DALI
DALI copied to clipboard
Cryptic error message from jax integration
Version
1.40.0
Describe the bug.
When obtaining a batch from the data iterator, I received this error. I am not sure why this is happening and not sure how to debug this myself.
1555 File "/home/quan/micromamba/envs/monopi/lib/python3.11/site-packages/nvidia/dali/plugin/jax/iterator.py", line 189, in __next__
1556 return self._next_impl()
1557 ^^^^^^^^^^^^^^^^^
1558 File "/home/quan/micromamba/envs/monopi/lib/python3.11/site-packages/nvidia/dali/plugin/jax/iterator.py", line 170, in _next_impl
1559 category_outputs = self._gather_outputs_for_category(pipelines_outputs, category_id)
1560 ^^^^^^^^^^^^^^^^^^^^^^^^^^^^^^^^^^^^^^^^^^^^^^^^^^^^^^^^^^^^^^^^^
1561 File "/home/quan/micromamba/envs/monopi/lib/python3.11/site-packages/nvidia/dali/plugin/jax/iterator.py", line 196, in _gather_outputs_for_category
1562 _to_jax_array(pipelines_outputs[pipeline_id][category_id].as_tensor())
1563 File "/home/quan/micromamba/envs/monopi/lib/python3.11/site-packages/nvidia/dali/plugin/jax/integration.py", line 43, in _to_jax_array
1564 return jax_array.copy()
1565 ^^^^^^^^^^^^^^^^
1566 File "/home/quan/micromamba/envs/monopi/lib/python3.11/site-packages/jax/_src/numpy/lax_numpy.py", line 2689, in copy
1567 return array(a, copy=True, order=order)

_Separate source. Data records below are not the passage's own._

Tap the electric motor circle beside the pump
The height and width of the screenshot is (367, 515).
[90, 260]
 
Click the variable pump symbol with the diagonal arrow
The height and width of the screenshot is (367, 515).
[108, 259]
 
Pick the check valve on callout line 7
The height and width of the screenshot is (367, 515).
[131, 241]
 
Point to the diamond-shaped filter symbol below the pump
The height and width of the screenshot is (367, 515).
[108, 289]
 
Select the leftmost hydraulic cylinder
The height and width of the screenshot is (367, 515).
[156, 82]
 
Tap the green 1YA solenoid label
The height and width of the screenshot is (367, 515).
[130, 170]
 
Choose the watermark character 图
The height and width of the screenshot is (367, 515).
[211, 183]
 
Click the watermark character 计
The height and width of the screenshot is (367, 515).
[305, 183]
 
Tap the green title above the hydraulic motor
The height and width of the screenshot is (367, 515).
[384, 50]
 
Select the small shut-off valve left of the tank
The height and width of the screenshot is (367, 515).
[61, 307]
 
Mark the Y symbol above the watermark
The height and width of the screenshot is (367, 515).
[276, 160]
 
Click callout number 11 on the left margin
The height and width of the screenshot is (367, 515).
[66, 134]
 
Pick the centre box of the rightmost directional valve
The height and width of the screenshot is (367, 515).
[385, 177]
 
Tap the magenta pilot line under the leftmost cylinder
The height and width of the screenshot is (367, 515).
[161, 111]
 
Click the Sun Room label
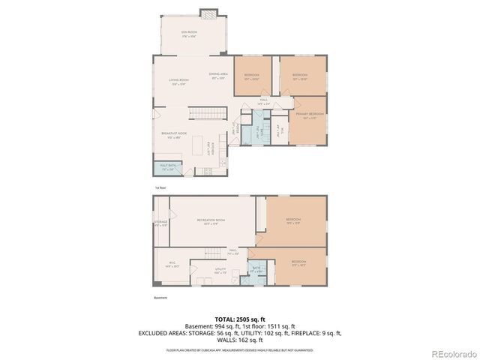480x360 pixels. click(x=188, y=34)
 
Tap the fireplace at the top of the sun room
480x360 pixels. click(x=208, y=13)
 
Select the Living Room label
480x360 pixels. click(x=178, y=81)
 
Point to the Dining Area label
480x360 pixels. click(x=218, y=74)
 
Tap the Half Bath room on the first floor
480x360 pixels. click(x=166, y=170)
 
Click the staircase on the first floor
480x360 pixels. click(x=206, y=113)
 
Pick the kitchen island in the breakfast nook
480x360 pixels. click(x=200, y=146)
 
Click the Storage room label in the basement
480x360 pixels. click(x=160, y=224)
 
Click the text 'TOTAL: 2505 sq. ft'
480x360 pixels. click(x=240, y=320)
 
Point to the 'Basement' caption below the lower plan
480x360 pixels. click(x=160, y=298)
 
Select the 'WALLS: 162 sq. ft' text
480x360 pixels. click(x=240, y=340)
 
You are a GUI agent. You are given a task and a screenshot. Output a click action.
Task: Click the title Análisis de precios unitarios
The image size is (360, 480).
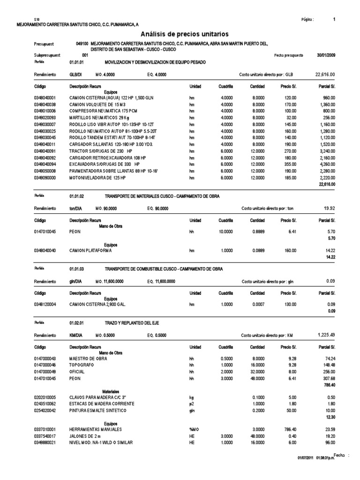184,34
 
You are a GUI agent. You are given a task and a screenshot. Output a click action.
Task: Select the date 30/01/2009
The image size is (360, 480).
325,55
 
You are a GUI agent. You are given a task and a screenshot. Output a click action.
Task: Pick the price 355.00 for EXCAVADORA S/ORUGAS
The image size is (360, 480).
289,165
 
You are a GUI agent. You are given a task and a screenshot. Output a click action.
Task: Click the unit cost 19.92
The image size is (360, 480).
328,208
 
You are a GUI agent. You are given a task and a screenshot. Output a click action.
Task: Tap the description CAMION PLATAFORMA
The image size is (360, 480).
90,251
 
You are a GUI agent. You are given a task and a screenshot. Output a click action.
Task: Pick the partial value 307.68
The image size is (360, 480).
326,378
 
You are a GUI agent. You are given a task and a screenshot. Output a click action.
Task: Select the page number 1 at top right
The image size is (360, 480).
334,19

1568 ^^^^^^^^^^^^^^^^^^^^^^^^^^^^^^^^
1569 File "/home/quan/micromamba/envs/monopi/lib/python3.11/site-packages/jax/_src/numpy/lax_numpy.py", line 2595, in array
1570 out = _array_copy(object) if copy else object
1571 ^^^^^^^^^^^^^^^^^^^
1572 File "/home/quan/micromamba/envs/monopi/lib/python3.11/site-packages/jax/_src/lax/lax.py", line 4650, in _array_copy
1573 return copy_p.bind(arr)
1574 ^^^^^^^^^^^^^^^^
1575 File "/home/quan/micromamba/envs/monopi/lib/python3.11/site-packages/jax/_src/core.py", line 387, in bind
1576 return self.bind_with_trace(find_top_trace(args), args, params)
1577 ^^^^^^^^^^^^^^^^^^^^^^^^^^^^^^^^^^^^^^^^^^^^^^^^^^^^^^^^
1578 File "/home/quan/micromamba/envs/monopi/lib/python3.11/site-packages/jax/_src/core.py", line 391, in bind_with_trace
1579 out = trace.process_primitive(self, map(trace.full_raise, args), params)
1580 ^^^^^^^^^^^^^^^^^^^^^^^^^^^^^^^^^^^^^^^^^^^^^^^^^^^^^^^^^^^^^^^^^^
1581 File "/home/quan/micromamba/envs/monopi/lib/python3.11/site-packages/jax/_src/core.py", line 879, in process_primitive
1582 return primitive.impl(*tracers, **params)
1583 ^^^^^^^^^^^^^^^^^^^^^^^^^^^^^^^^^^
1584 File "/home/quan/micromamba/envs/monopi/lib/python3.11/site-packages/jax/_src/lax/lax.py", line 4691, in _copy_impl
1585 return dispatch.apply_primitive(prim, *args, **kwargs)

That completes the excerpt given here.